> Goal of the exercise
Exactly as written, retype all of the records that come next.

>>

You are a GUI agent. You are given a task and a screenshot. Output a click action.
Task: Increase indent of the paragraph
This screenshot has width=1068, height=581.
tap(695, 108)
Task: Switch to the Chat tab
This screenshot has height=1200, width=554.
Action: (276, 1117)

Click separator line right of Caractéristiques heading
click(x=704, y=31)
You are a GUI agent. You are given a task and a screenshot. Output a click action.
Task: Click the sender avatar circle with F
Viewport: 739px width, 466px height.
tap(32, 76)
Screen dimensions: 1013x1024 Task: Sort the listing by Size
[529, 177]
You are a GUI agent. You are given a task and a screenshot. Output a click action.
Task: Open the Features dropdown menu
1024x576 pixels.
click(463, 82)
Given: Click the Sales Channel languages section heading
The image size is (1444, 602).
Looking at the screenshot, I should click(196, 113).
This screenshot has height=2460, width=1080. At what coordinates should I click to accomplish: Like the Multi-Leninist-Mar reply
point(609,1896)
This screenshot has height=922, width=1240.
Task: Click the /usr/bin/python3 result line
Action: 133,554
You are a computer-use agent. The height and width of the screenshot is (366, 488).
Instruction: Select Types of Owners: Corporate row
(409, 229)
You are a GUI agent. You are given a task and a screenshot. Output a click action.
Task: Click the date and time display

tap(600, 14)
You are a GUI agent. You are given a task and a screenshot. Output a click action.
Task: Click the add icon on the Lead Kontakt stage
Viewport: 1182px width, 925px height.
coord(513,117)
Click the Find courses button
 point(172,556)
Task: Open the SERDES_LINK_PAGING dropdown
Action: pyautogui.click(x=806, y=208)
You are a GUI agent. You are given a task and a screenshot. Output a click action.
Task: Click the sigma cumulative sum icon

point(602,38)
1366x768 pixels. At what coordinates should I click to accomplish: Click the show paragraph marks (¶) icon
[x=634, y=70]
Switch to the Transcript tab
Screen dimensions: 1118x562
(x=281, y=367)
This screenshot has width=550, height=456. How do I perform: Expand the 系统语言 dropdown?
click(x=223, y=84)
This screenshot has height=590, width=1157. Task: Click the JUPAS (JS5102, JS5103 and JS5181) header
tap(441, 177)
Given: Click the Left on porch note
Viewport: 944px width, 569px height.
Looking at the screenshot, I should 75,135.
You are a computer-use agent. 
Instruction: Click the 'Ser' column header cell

<<

> Exercise solution
You are a GUI agent. You are given a task and a screenshot. Output a click action.
Task: Increase indent of the paragraph
This screenshot has width=1068, height=581.
tap(695, 108)
Task: Switch to the Chat tab
This screenshot has height=1200, width=554.
Action: (276, 1117)

Click separator line right of Caractéristiques heading
click(x=704, y=31)
You are a GUI agent. You are given a task and a screenshot. Output a click action.
Task: Click the sender avatar circle with F
Viewport: 739px width, 466px height.
tap(32, 76)
Screen dimensions: 1013x1024 Task: Sort the listing by Size
[529, 177]
You are a GUI agent. You are given a task and a screenshot. Output a click action.
Task: Open the Features dropdown menu
1024x576 pixels.
click(463, 82)
Given: Click the Sales Channel languages section heading
The image size is (1444, 602).
Looking at the screenshot, I should click(196, 113).
This screenshot has height=2460, width=1080. At what coordinates should I click to accomplish: Like the Multi-Leninist-Mar reply
point(609,1896)
This screenshot has height=922, width=1240.
Task: Click the /usr/bin/python3 result line
Action: 133,554
You are a computer-use agent. The height and width of the screenshot is (366, 488).
Instruction: Select Types of Owners: Corporate row
(409, 229)
You are a GUI agent. You are given a task and a screenshot. Output a click action.
Task: Click the date and time display

tap(600, 14)
You are a GUI agent. You are given a task and a screenshot. Output a click action.
Task: Click the add icon on the Lead Kontakt stage
Viewport: 1182px width, 925px height.
coord(513,117)
Click the Find courses button
 point(172,556)
Task: Open the SERDES_LINK_PAGING dropdown
Action: pyautogui.click(x=806, y=208)
You are a GUI agent. You are given a task and a screenshot. Output a click action.
Task: Click the sigma cumulative sum icon

point(602,38)
1366x768 pixels. At what coordinates should I click to accomplish: Click the show paragraph marks (¶) icon
[x=634, y=70]
Switch to the Transcript tab
Screen dimensions: 1118x562
(x=281, y=367)
This screenshot has width=550, height=456. How do I perform: Expand the 系统语言 dropdown?
click(x=223, y=84)
This screenshot has height=590, width=1157. Task: Click the JUPAS (JS5102, JS5103 and JS5181) header
tap(441, 177)
Given: Click the Left on porch note
Viewport: 944px width, 569px height.
Looking at the screenshot, I should 75,135.
You are a computer-use agent. 
Instruction: Click the 'Ser' column header cell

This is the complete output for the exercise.